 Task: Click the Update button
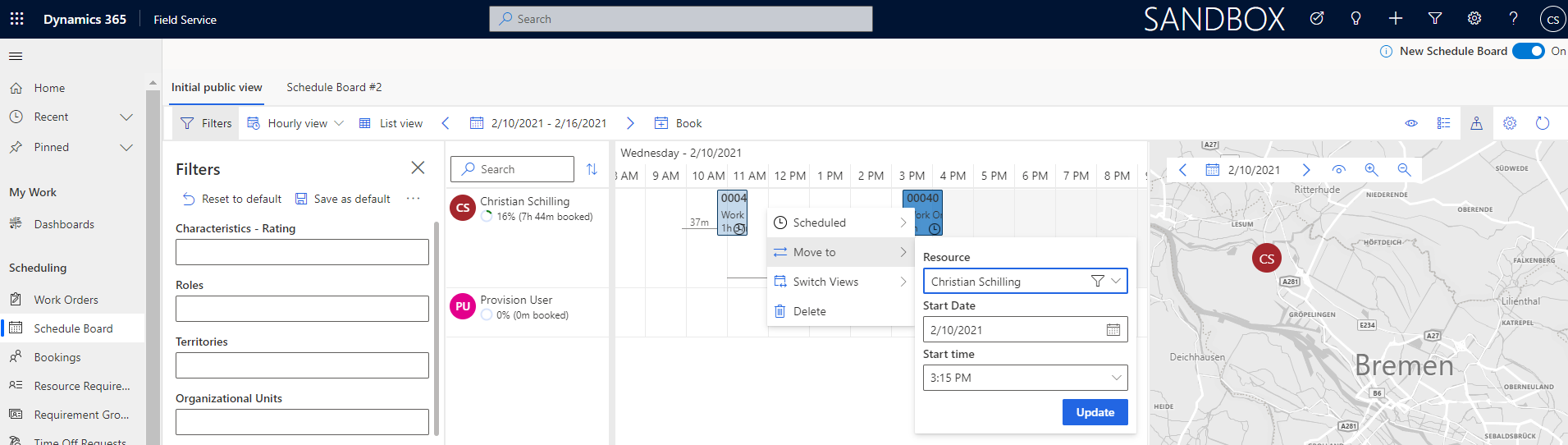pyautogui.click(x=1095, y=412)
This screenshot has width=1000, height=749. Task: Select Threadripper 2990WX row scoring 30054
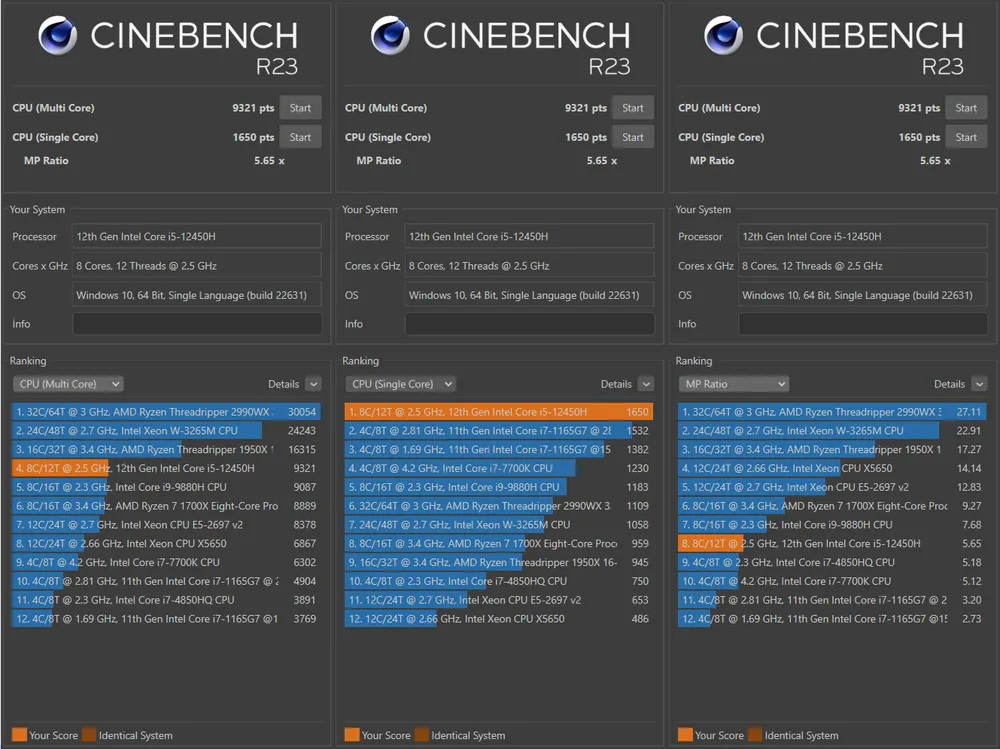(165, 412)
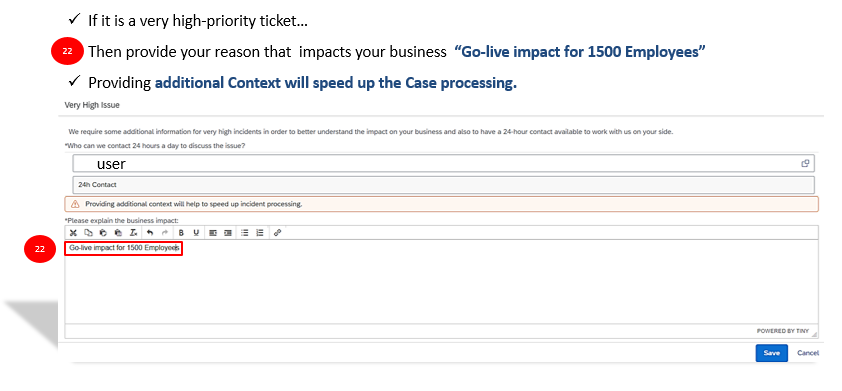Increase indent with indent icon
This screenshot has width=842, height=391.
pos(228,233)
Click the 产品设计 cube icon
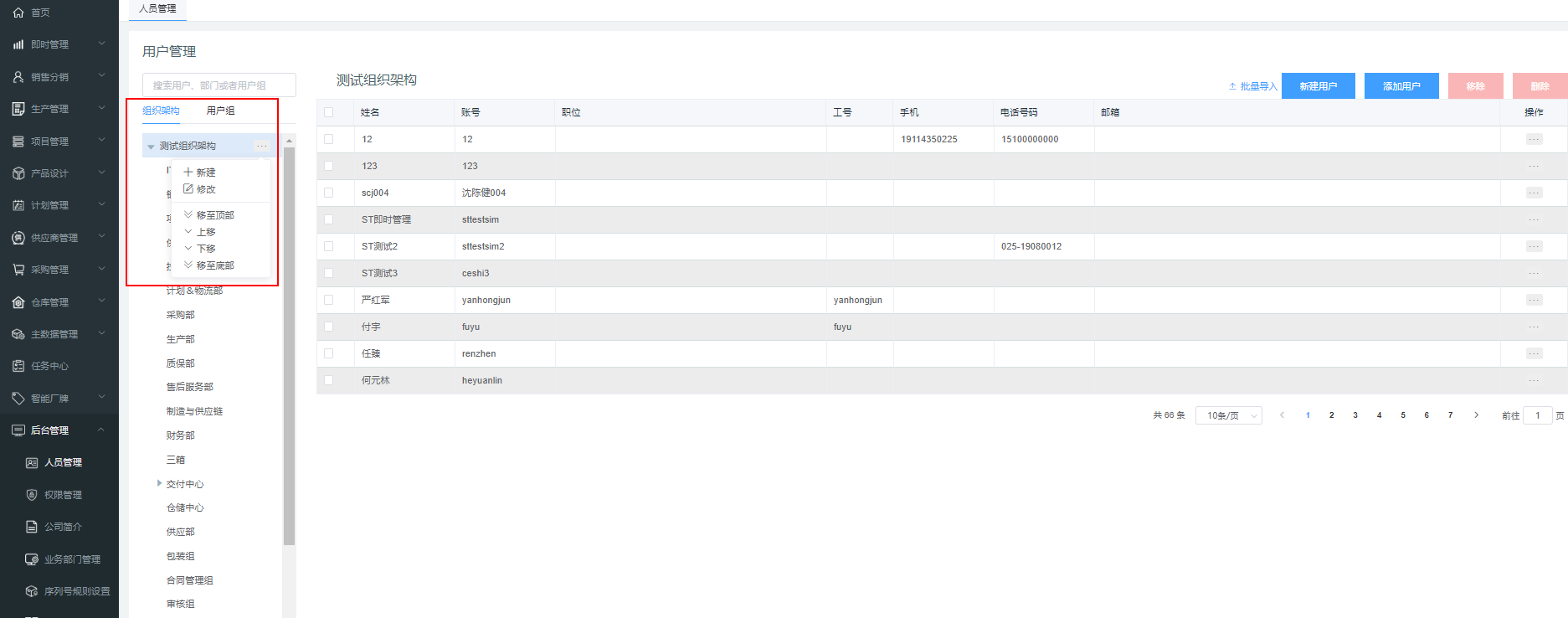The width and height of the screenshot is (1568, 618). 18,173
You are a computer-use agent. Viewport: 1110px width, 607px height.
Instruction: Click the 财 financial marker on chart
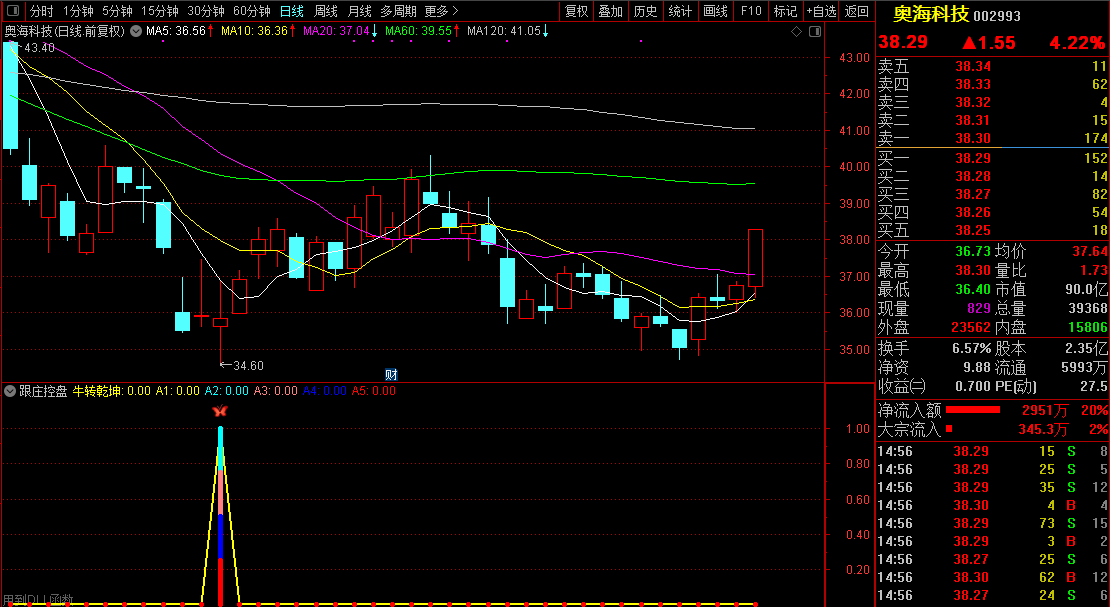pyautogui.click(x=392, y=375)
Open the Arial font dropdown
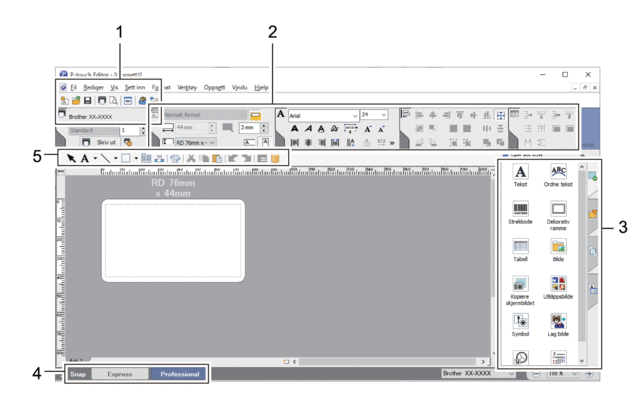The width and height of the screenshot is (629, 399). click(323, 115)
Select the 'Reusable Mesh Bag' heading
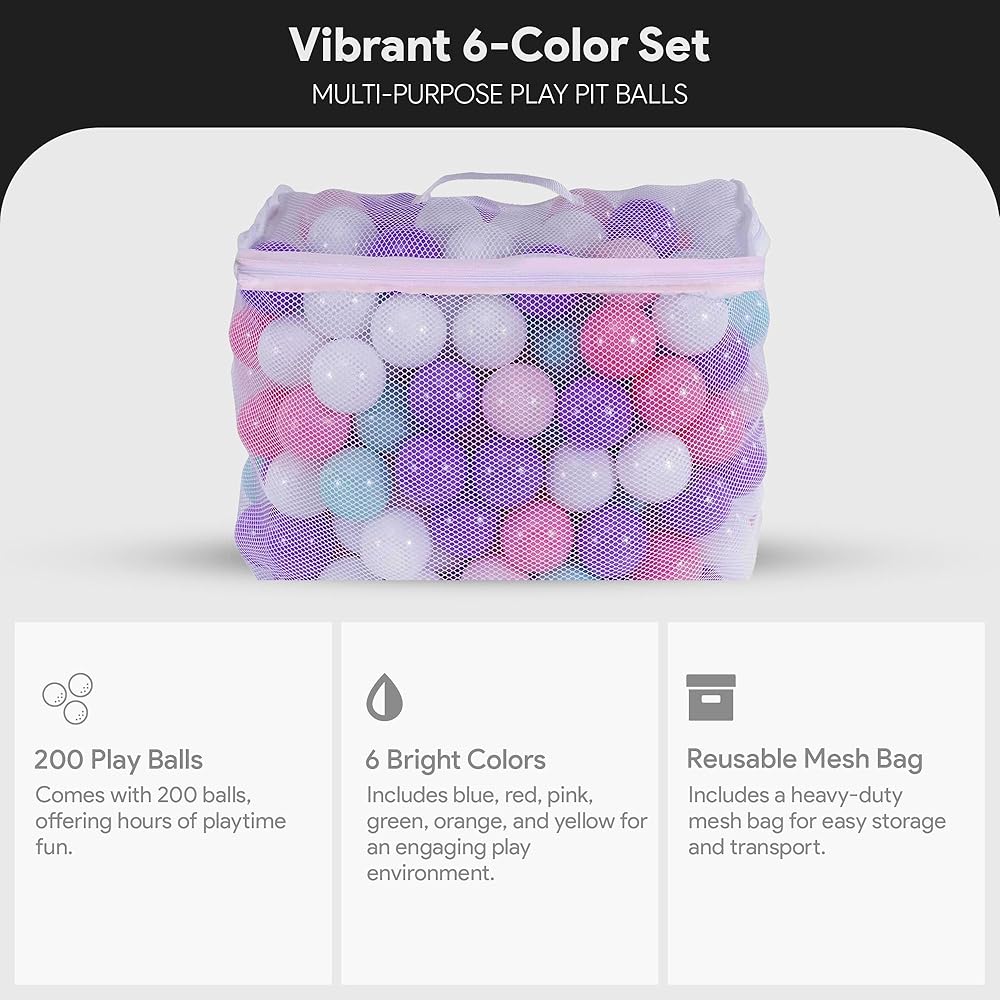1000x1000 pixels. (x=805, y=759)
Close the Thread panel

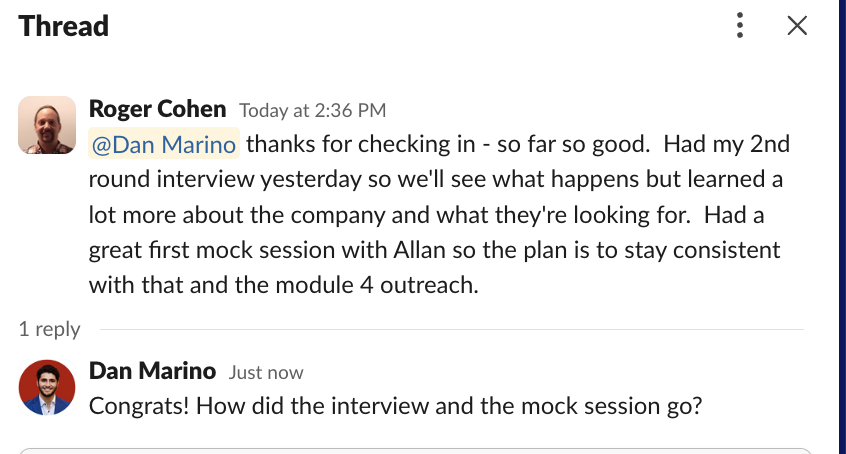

☆ ☆ ☆ ☆ ☆ ☆ ☆

● What this task involves
Could you reproduce the records above exactly, leaving out the pictures?

● Exercise result
 Task: Click the Update button
pyautogui.click(x=1095, y=412)
This screenshot has width=1000, height=749. Task: Select Threadripper 2990WX row scoring 30054
(165, 412)
Increase indent with indent icon
This screenshot has width=842, height=391.
pos(228,233)
Click the 产品设计 cube icon
The width and height of the screenshot is (1568, 618). 18,173
You are a computer-use agent. Viewport: 1110px width, 607px height.
Instruction: Click the 财 financial marker on chart
pyautogui.click(x=392, y=375)
Open the Arial font dropdown
The width and height of the screenshot is (629, 399). click(323, 115)
Select the 'Reusable Mesh Bag' heading
1000x1000 pixels. (x=805, y=759)
Close the Thread panel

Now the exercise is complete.